According to Kristin Krokowski, PSA lead trainer, “The remote training went really well. Thankfully, everyone’s internet worked pretty well.” Her co-worker, Jay Dampier, handled the technical aspects of the training in addition to leading several modules. Krokowski and Dampier both work for the University of Wisconsin Madison Extension.
The biggest hurdle was making sure everyone had a manual before the training occurred, according to Krokowski. One participant had to have a manual shipped overnight, but it was there before the training began.
While the evaluation process caused a few issues, most people had no problem uploading their completed forms to the PSA website. Wisconsin also decided to include a pre- and post-test, like they would have for an in-person training. The Qualtrics survey link was emailed to participants ahead of the training, and those who hadn’t completed it were encouraged to take the pre-test during the first break. Their Zoom call continued after the training as people filled out the post-test, to encourage that to be completed as well.
Annalisa Hultberg, Extension Educator from the University of Minnesota, had offered a similar training just before the one in Wisconsin. She was willing to share her communications, and the Wisconsin trainers were able to easily adapt those for their training.
Hultberg also met with Patrick Byers (University of Missouri Extension) and Cal Jamerson (Kansas State Extension) before their training. Don Stoeckel, from the Produce Safety Alliance, helped coordinate the meeting. This meeting helped Byers and Jamerson understand the new PSA remote training policy requirements for a certificate of completion.

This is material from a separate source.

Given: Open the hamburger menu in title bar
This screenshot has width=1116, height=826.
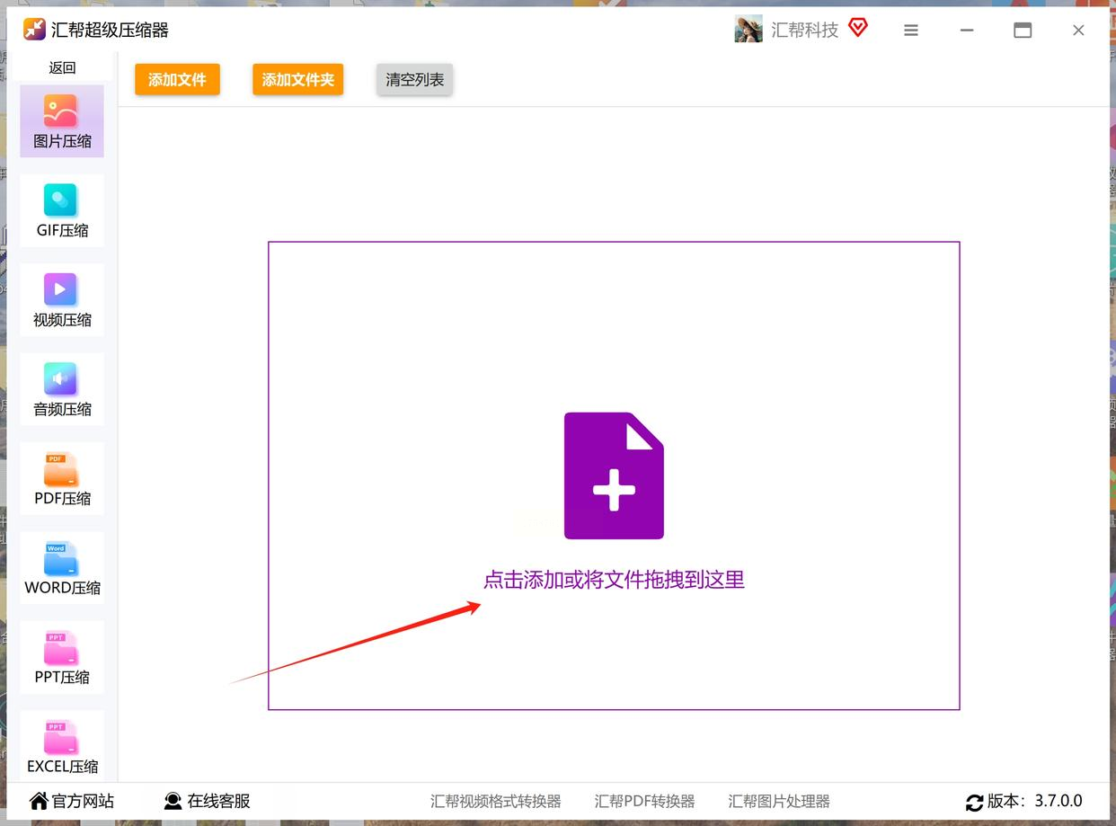Looking at the screenshot, I should pyautogui.click(x=911, y=31).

It can be challenging to keep a training interactive when it is offered remotely, but NCR FSMA partners shared ideas of how they engaged participants. Hultberg was willing to share simple questions that the Minnesota trainers had used in virtual polling. Byers and Jamerson appreciated them, as it’s more difficult to interact effectively during a remote training. “You really have to force the interaction when you’re not able to see the participants,” Byers explained. He suggested trainers pre-plan questions to ask for each module. Having multiple trainers also allowed them to ask questions that they regularly hear during in-person trainings.
The Minnesota team used virtual break out rooms (through Zoom) to do activities with participants, for example identifying the risks associated with different soil amendments and then discussing with the larger group. Participants mentioned that they really liked the small group interactions in the break out rooms and it was a great way to encourage participation.
Byers and Jamerson collaborated to host a training for several growers from each of their states and FDA staff from around the country. They chose to hold the course on two different afternoons, instead of one day. Additionally, taking a break between each module helped re-engage participants, even if it was just a short break.
The NCR FSMA provided assistance with the technology for the Kansas/Missouri training. “Having someone handle the technical details helps the trainers focus,” explained Jamerson. “If there are technical difficulties, it’s not the trainers’ credibility at risk.” Hultberg agreed having someone to manage the technical issues, polls, break out rooms, and monitoring participants’ videos is very important so that trainers can focus on leading the content. This has been general feedback from the early remote training courses across the US.
The COVID-19 pandemic is forcing grower trainings to happen in new ways, but PSA trainers’ commitment to produce safety and working collaboratively remains the same. Current understanding is that covered farms require this training in order to feed the US, regardless of travel restrictions, and NCR partners are working together to allow this to happen.